#### Required work:
1. In the forum thread on pool pump switching, what voltage does the "Rube Goldburg thing" start with on the RaspberryPi?
2. Write the next part of the forum thread on pool pump switching, picking up after its final post.
(Source extract)
That's not Rube Goldberg. that's just smart electrical protection between low and high voltage. Although you might have been able to go without the optocoupler ... But I put optocouplers on almost everything, so who am I to talk?
In my case the switch would be a lutron caseta on/off that I can control. Though possible I may go with a zwave switch that does power monitoring so I can kill the vacuum if the filter is not running. That kind of stuff.
I'll do some googling on how to "wire" it up. Though I do have a heater and a variable speed pool pump (would be easier to automate with a single speed I think). Would be pretty sweet to switch system to spa only with those jandy valves (I had to google) and control the heater as well but more than I'm willing to take on ATM.
I swear I got a barllpark for a (closed) system to do this and it was like $2k or something stupid.
Impressive what you've done
@csteele, I will test with a multi meter tomorrow but if I find that it is 220V, would this be the equivalent?
I'm not exactly sure what you are asking.. the Contactor is a big ass switch.. 30 amps. The magnetic coil that slams the Contactor home so it makes the Circuit comes in a variety of voltages.. 24vdc as I said I'm using.. 110/120vac.. or 208/240 such as you linked. The two voltages are not directly related. I'm able to switch 240vac 30 amps with 24vdc. You can have a 240vac vacuum pump motor, controlled by whatever voltage you have nearby. The mention of a Caseta switch implies 110/120vac.. which is fine, if you buy the Contactor to match.
So.. know what you're Pump motor needs, know what voltage is going to control the Contactor. They could be the same, but usually not. My Rube Goldburg thing begins with 3.2 v on the RaspberryPi and ultimately switches 240vac 30 amps. Lots of intermediate gizmos along the way, but in my case I made every choice focused on as low a voltage as would work, for safety.
(End Source extract)
(Data extract)
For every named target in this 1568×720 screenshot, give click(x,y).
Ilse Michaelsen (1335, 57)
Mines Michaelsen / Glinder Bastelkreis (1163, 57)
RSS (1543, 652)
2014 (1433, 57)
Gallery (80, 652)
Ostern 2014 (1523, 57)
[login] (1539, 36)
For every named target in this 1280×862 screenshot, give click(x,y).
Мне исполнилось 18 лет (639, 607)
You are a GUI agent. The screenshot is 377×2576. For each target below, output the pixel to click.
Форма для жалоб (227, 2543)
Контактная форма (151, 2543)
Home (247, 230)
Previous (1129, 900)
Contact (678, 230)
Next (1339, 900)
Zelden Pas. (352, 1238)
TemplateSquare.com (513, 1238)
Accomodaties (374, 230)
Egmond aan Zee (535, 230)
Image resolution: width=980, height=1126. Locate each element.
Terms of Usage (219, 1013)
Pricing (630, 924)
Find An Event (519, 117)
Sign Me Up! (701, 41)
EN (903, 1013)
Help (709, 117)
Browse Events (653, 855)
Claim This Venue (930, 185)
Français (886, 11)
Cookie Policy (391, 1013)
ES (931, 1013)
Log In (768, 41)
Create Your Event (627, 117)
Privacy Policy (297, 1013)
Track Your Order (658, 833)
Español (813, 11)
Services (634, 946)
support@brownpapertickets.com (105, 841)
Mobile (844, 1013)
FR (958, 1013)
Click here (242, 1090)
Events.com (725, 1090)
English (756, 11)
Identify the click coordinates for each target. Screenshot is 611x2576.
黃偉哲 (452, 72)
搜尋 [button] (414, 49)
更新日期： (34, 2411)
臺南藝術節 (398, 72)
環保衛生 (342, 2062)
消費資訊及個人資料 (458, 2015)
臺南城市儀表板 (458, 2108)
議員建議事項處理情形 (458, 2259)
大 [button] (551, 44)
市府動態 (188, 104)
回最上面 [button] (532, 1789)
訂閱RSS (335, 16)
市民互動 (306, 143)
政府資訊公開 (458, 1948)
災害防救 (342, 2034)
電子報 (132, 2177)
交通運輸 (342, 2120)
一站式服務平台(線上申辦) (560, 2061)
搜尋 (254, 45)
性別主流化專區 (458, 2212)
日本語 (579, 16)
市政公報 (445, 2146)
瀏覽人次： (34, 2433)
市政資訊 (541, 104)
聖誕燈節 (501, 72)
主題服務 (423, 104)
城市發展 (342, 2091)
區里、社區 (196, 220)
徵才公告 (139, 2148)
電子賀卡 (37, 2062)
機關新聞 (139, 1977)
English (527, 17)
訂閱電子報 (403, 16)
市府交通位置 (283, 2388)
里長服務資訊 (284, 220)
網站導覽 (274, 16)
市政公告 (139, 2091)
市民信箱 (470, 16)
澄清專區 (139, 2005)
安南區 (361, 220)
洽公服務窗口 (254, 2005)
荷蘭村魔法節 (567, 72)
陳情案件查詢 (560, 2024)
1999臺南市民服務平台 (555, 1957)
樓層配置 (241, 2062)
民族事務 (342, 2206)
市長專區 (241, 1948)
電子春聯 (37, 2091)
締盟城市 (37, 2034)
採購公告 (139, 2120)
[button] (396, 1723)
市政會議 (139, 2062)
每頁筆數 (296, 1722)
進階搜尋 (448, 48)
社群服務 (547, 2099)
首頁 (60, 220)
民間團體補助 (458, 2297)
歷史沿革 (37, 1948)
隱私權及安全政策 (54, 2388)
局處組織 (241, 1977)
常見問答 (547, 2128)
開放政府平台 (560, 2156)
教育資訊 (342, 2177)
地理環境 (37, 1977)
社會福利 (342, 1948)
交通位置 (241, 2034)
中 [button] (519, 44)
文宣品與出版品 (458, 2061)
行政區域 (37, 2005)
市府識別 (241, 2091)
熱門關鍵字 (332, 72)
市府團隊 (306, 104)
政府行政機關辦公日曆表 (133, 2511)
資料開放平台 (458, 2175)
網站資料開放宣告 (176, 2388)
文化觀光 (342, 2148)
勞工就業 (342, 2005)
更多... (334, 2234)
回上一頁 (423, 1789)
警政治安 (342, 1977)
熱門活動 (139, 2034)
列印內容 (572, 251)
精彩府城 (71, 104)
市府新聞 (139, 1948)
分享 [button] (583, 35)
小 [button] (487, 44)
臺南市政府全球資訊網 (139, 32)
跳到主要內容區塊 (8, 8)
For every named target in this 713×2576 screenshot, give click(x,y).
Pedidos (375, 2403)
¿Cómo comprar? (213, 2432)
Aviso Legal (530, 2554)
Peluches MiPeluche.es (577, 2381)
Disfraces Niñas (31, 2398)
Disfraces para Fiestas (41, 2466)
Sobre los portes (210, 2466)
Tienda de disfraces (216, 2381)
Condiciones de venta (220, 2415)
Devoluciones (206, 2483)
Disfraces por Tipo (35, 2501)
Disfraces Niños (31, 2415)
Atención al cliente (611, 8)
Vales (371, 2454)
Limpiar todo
(End Data extract)
#### Outputs by task:
1. It begins with 3.2 volts.

2.
You don't have to match. It happens that I have an Outdoor ZWave switch a couple of inches from this whole pool controller.. it's used to control some yard lighting. Just happens that the AC is there next to the Pool Equipment. For you, you could use that. Get the 110vac Contactor and just wire a lamp cord to it. Plug it in, the Contactor will go Clunk and jump an inch because it's not bolted down, but there you go! Now instead of plugging it into the wall like a lamp, plug it into an outdoor ZWave switch...
When you turn the ZWave switch on as if it were a light bulb, the Contactor will slam shut and power your Pump motor. Yours seems much easier than mine, since all you need is a bit of lamp cord.
My pump is 220 but I'm actually just powering my spa jets and Polaris pool vacuum for now.. which are 110 (confirmed). So ordered the two of these and a box to mount everything in.
I'll be energizing with 110 and Lutron smart switch.
What kind of connectors and stuff do I need? Looking at those blade style connectors and not sure what those are.
Thanks for all the help! Full pool control will be later after I get through more of my other projects!
Those are "spade lugs" and for the Pump wires, you don't need them. Just use the screw downs.
For the coil, you can crimp connectors and they will just push on to the side lugs.
A kit like this can give you a lifetime supply
You might have a tool that has these in the handle...
... that crimp the wires into the connector.
Choice B.. just solder the 110v wires to the side Lugs.